Abstract

This study evaluates the role of thromboprophylaxis in venous thromboembolism (VTE) incidence in colorectal cancer (CRC) surgical patients. Literature search was conducted in electronic databases and studies (randomized controlled trials, or prospective/retrospective cohorts) were selected if they reported the incidence of VTE in CRC patients who underwent any type of open or laparoscopic surgery. Random-effects meta-analyses were performed to obtain pooled incidence estimates; or odds ratios (OR) of incidence between prophylaxis and no-prophylaxis groups; or between VTE and non-VTE patients to identify risk factors. Twenty-four studies (804,003 patients) were included. Prophylaxis was performed mainly with low molecular weight heparins.

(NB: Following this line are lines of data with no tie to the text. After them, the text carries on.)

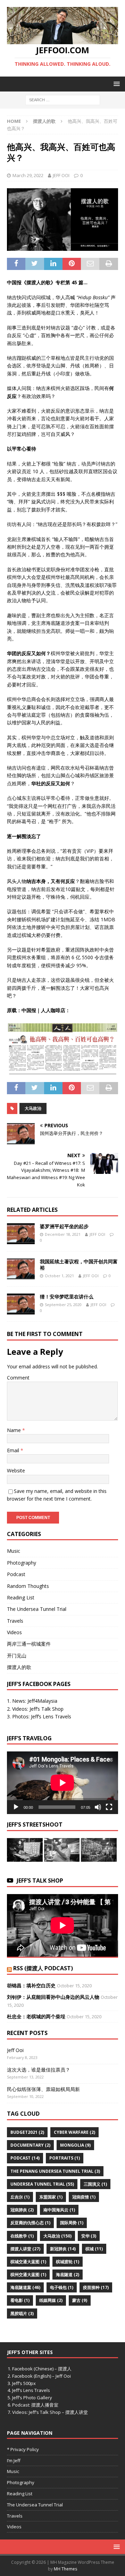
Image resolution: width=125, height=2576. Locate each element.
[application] (62, 1782)
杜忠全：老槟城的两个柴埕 (36, 2016)
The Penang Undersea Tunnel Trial (55, 2171)
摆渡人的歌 (19, 1667)
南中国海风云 (59, 2210)
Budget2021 (27, 2132)
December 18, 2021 (63, 1234)
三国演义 (95, 2184)
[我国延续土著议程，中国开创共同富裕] (21, 1268)
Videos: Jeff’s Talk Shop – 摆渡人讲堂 (50, 2412)
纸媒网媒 (50, 2300)
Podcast (16, 1574)
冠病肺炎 (22, 2210)
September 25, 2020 (63, 1304)
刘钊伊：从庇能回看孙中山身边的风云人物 (53, 1997)
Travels (15, 1620)
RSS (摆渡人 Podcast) (43, 1968)
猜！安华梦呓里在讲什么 (66, 1296)
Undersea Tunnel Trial (42, 2184)
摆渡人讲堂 (25, 2249)
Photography (21, 1562)
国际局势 (71, 2223)
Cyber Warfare (74, 2132)
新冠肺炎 (63, 2249)
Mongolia (75, 2145)
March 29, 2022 (27, 175)
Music (13, 1551)
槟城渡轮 (67, 2262)
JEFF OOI (61, 175)
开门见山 (16, 1655)
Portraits (64, 2158)
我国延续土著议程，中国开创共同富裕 (79, 1264)
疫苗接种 (96, 2287)
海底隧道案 (25, 2287)
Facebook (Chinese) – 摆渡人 (42, 2369)
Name (14, 1430)
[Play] (15, 1807)
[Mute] (97, 1807)
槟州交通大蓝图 (28, 2274)
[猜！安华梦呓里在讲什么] (21, 1304)
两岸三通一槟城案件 (29, 1643)
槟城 (94, 2249)
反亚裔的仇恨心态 (30, 2223)
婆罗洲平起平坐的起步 (64, 1226)
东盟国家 (50, 2197)
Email (13, 1450)
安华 (88, 2236)
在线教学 (22, 2236)
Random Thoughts (28, 1586)
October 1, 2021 (59, 1275)
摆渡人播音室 (44, 2405)
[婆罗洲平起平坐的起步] (21, 1233)
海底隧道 (67, 2274)
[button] (115, 83)
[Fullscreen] (109, 1807)
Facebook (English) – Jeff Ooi (41, 2376)
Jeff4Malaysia (42, 1701)
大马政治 (33, 1108)
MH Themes (65, 2569)
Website (16, 1470)
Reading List (20, 1597)
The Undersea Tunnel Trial (36, 1609)
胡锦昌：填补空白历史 (31, 1985)
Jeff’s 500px (24, 2383)
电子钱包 (61, 2287)
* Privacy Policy (23, 2449)
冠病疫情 (83, 2197)
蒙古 (79, 2300)
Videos (14, 1632)
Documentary (30, 2145)
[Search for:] (62, 99)
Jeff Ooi (15, 2050)
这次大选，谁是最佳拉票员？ (38, 2069)
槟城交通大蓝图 (28, 2262)
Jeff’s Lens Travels (52, 1716)
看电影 (20, 2300)
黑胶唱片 (22, 2313)
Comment (18, 1377)
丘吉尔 (20, 2197)
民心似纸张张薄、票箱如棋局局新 (43, 2089)
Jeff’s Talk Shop (47, 1709)
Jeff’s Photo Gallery (32, 2397)
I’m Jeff (13, 2460)
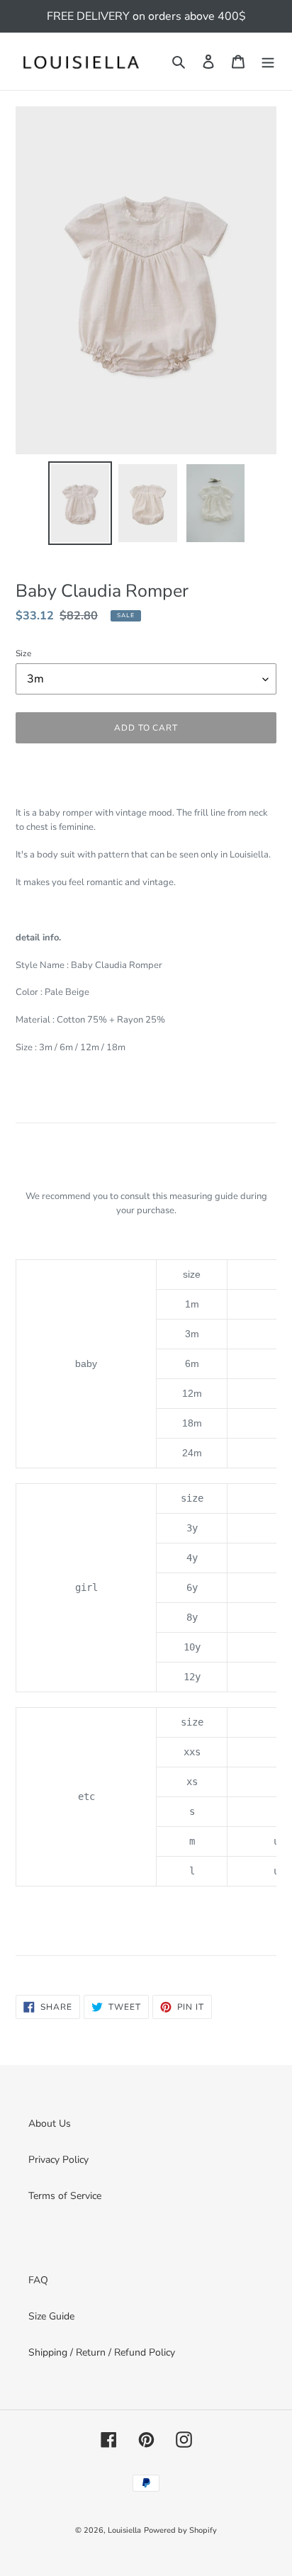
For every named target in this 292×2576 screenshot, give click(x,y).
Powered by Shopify (180, 2530)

Odds of VTE were significantly lower in prophylactic than in non-prophylactic patients (OR 0.42 [95% CI: 0.28, 0.63]; P<0.00001). Incidence of radiological and symptomatic VTE in patients with prophylaxis was 9.7% [95% CI: 8.6, 10.8] and 1.3% [95% CI: 0.7, 2.0] respectively. Odds of bleeding were higher in patients with prophylaxis (OR: 3.37 [95% CI: 1.05, 10.8]; P=0.04). Incidence of bleeding in patients with and without prophylaxis was 4.3% [95% CI: 3.2, 5.4] and 1.2% [95% CI: 0.02, 2.4] respectively. Operative time, anesthesia duration, and hospital stay were longer in patients with VTE. Obesity, disseminated cancer, chemotherapy, steroid use, emergency case status, advanced stage cancer, hypoalbuminemia, postoperative infection/sepsis, and history of VTE are identified as important risk factors for VTE incidence. Thromboprophylaxis reduces the incidence of VTE in CRC surgical patients but may increase the chances of bleeding. Several risk factors can influence VTE incidence.